Nos seguimos leyendo.

domingo, 3 de julio de 2022

Es domingo y me he llevado a Óscar al desfile de los Schützenvereine. No es nada que yo me hubiera imaginado hacer ni en la ucronía más loca, pero de algún modo hay que entretener al niño, y después de todo Hang-over no es precisamente Disneylandia.

Los Schützenvereine son clubes de tiro y asociaciones de cazadores casposos. En el siglo XVI, un duque de Gotinga les concedió el privilegio de celebrar una fiesta anual. Era un privilegio inane, pero privilegio al fin y al cabo y, como sabe cualquiera que haya visto embarcar a los pasajeros de Business Class, por tonto que sea un privilegio, ejercerlo siempre da gustirrinín.

Los Schützenvereine son gente a la que le gusta oír marchas militares, disparar escopetas y ponerse uniformes. El ejército del mal, en esta era de banalización de la violencia, no tiene por qué presentar un aspecto sustancialmente distinto. Todos los asistentes al desfile hacemos como si ignorásemos de qué lado se inclinan sus preferencias políticas. ¡Es que lanzan caramelos! Casi todos llevan insignias; muchos, charreteras y pasamanería. Leo más tarde que esas condecoraciones fantasiosas gratifican servicios prestados o rendimientos sobresalientes, sin que nadie en internet sepa decir a las claras cuál es la naturaleza de esos rendimientos y de esos servicios.

El interés del desfile, se supone, no está en los cazadores, que parecen los tíos abuelos de la familia Trapp, sino en las bandas de música que los acompañan; sin embargo, pocas de esas bandas están tocando cuando llegan a nuestra altura: el camino es largo y el repertorio es pequeño.
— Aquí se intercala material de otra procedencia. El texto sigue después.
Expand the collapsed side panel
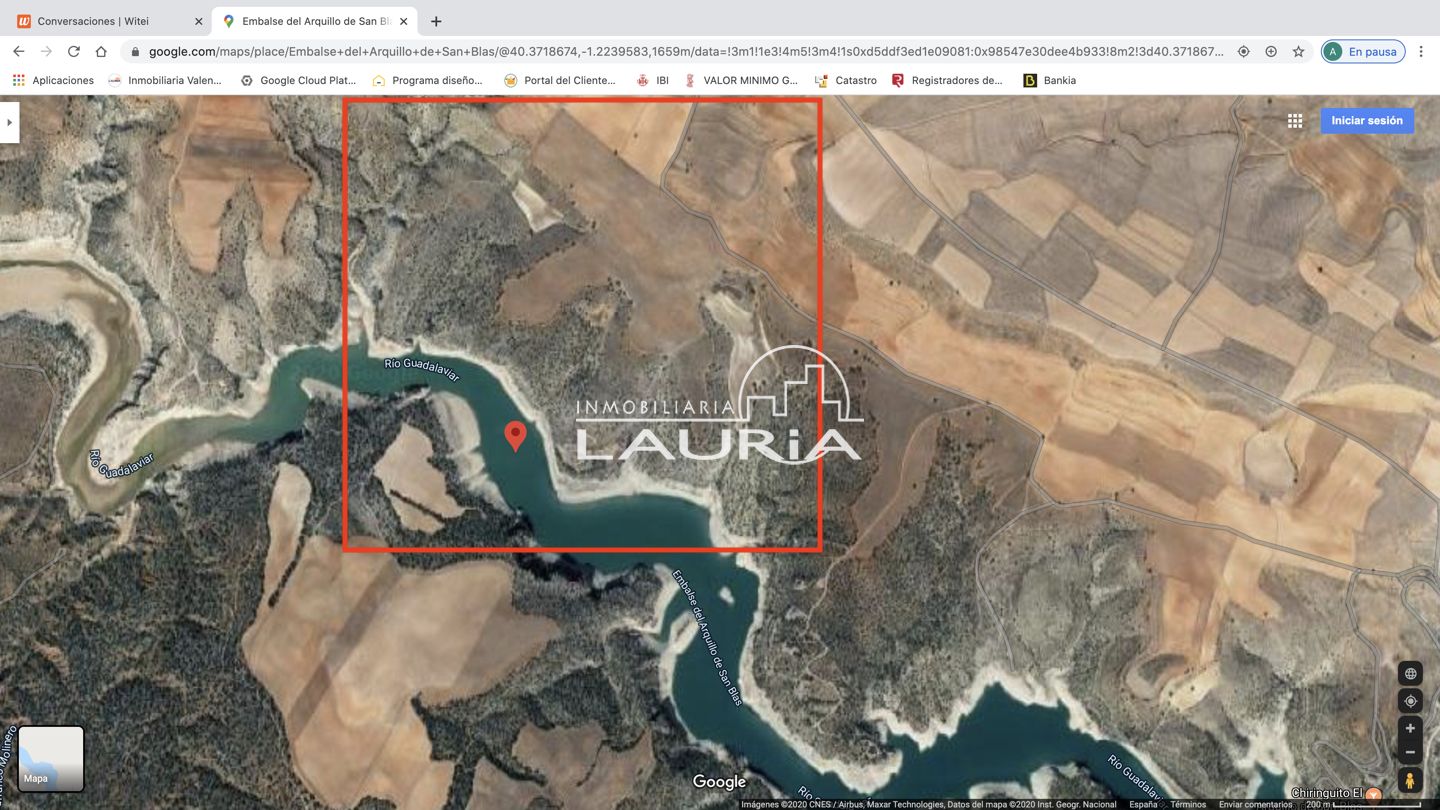This screenshot has height=810, width=1440. coord(9,122)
Precisamente porque el camino es largo, los músicos andan deprisa, así que las pocas veces que una banda interpreta una canción al pasar por la calle en la que estamos apostados Óscar y yo, no oímos de ella sino unos pocos compases. Es como tratar de escuchar la radio con alguien moviendo el dial.
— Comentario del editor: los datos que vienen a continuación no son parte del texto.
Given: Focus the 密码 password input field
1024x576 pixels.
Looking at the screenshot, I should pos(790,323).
Muchas de las personas que desfilan no solo son feas, sino que tienen pinta de salir poco de casa. Me las imagino contemplando expectantes cómo la fecha marcada en el calendario está cada día más próxima, sacando las bolas de alcanfor de los bolsillos de la austríaca, peinándose el bigote, cortándose los pelos de la nariz y practicando ante el espejo el saludo de reinas de Inglaterra que nos habían de dedicar esta mañana interminablemente.
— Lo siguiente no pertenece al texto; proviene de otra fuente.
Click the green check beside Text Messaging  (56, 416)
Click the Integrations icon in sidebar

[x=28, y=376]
Yo me deprimo pensando en lo mucho que le gusta a la gente pertenecer a algo y ponerse sombreros con plumas, en que el resto del año muchos de estos catetos se dedican a abatir conejos y corzos, y en otras cosas igual de lamentables. Si en lugar de pegar tiros y colgarse medallitas practicasen un poco más con las trompetas, los feos serían guays, el mundo sería algo menos inhóspito y esta ciudad podría tener el mejor mardi gras de este lado del Atlántico. Ya sé que no es decir mucho, pero a fin de cuentas esta ciudad —repito— no es precisamente Disneylandia.